Do mundo soviético e pós-soviético, no que à poesia respeita, é escasso o conhecimento em Portugal. E, no entanto, a poesia abunda original e variada, tanto quanto consigo aperceber em edições inglesas ou francesas. Se entre as gerações criadas no mundo pós-1989 a aproximação poética aos valores, experiências, e modos de sentir e pensar no ocidente euro-americano, são uma constante, para as gerações anteriores, cuja poesia foi tantas vezes clandestina, é o mundo da sociedade sem horizontes, envolto no nevoeiro que a amortalha, como escreve o poeta a pretexto da sua cidade natal, o que recorrentemente se encontra. Neste poema sem título, lemos esse mundo fantasmal, de vida ausente, e esperança nula, onde … a neve permanece solidamente gelada.

Poema

 

Sem Título

 

A minha cidade natal não tem nome;

o nevoeiro que a amortalha permanece o mesmo —

o seu branco de leite desnatado por todo lado.

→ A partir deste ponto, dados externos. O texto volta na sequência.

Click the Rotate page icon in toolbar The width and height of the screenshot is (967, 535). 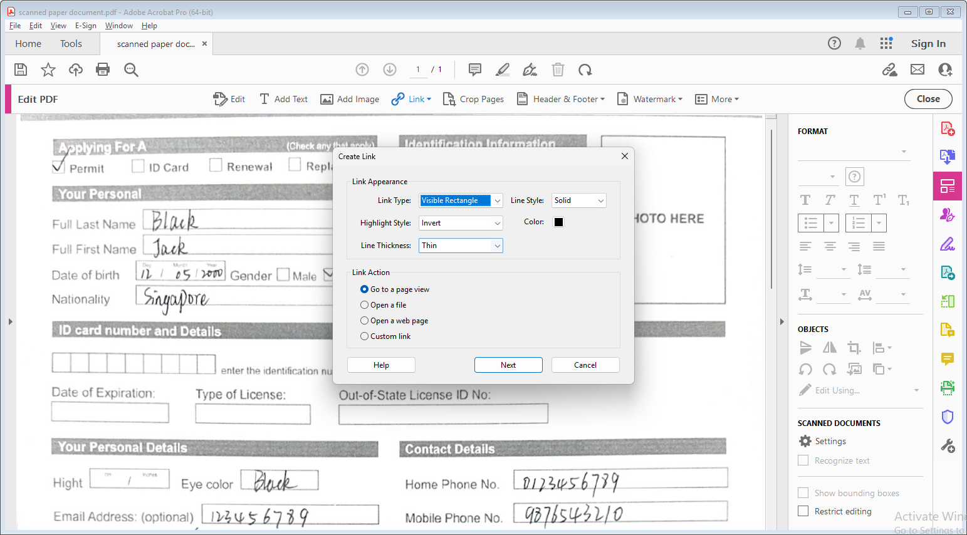pyautogui.click(x=585, y=70)
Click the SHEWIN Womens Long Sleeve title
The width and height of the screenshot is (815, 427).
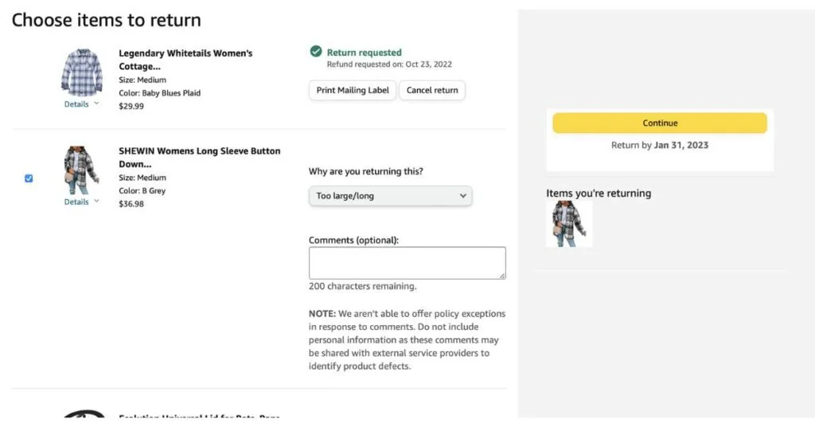tap(199, 157)
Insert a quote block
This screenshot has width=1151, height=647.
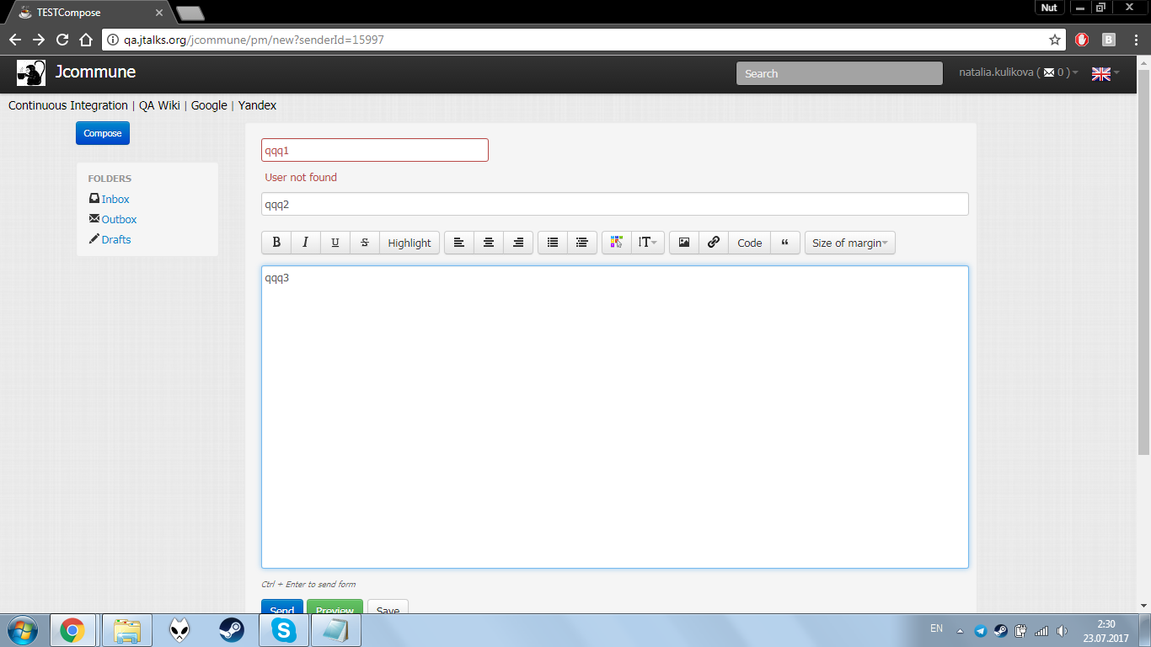784,243
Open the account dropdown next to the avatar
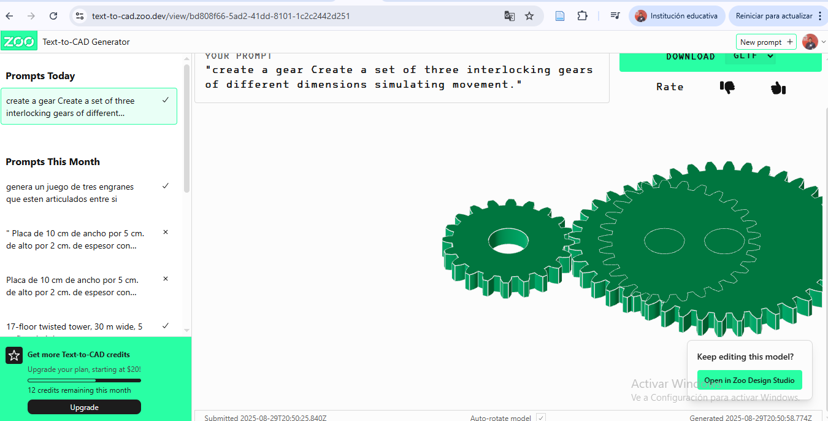Viewport: 828px width, 421px height. (822, 41)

Os lábios hesitam em falar alto abertamente

daquele que três vezes negou o Senhor,

ainda que se conte entre o sagrado.

 

E como é chamado o meu país, dizeis.

Porquê a obsessão com estes nomes?

— A terra de onde venho, camarada,

é onde nenhuma estrada conduz a Roma,

e onde o céu é fumo e vapor

e a neve permanece solidamente gelada.

 

Versão de Carlos Mendonça Lopes a partir do poema em inglês publicado no livro As I Said, Arc Publications, 2012.

 

 

Abre o artigo a imagem de uma pintura de Anselm Kiefer (1945), Des Herbstes Runengespinst, 2006, inspirada pela poesia de Paul Celan, e aqui iluminando a desolada matéria do poema.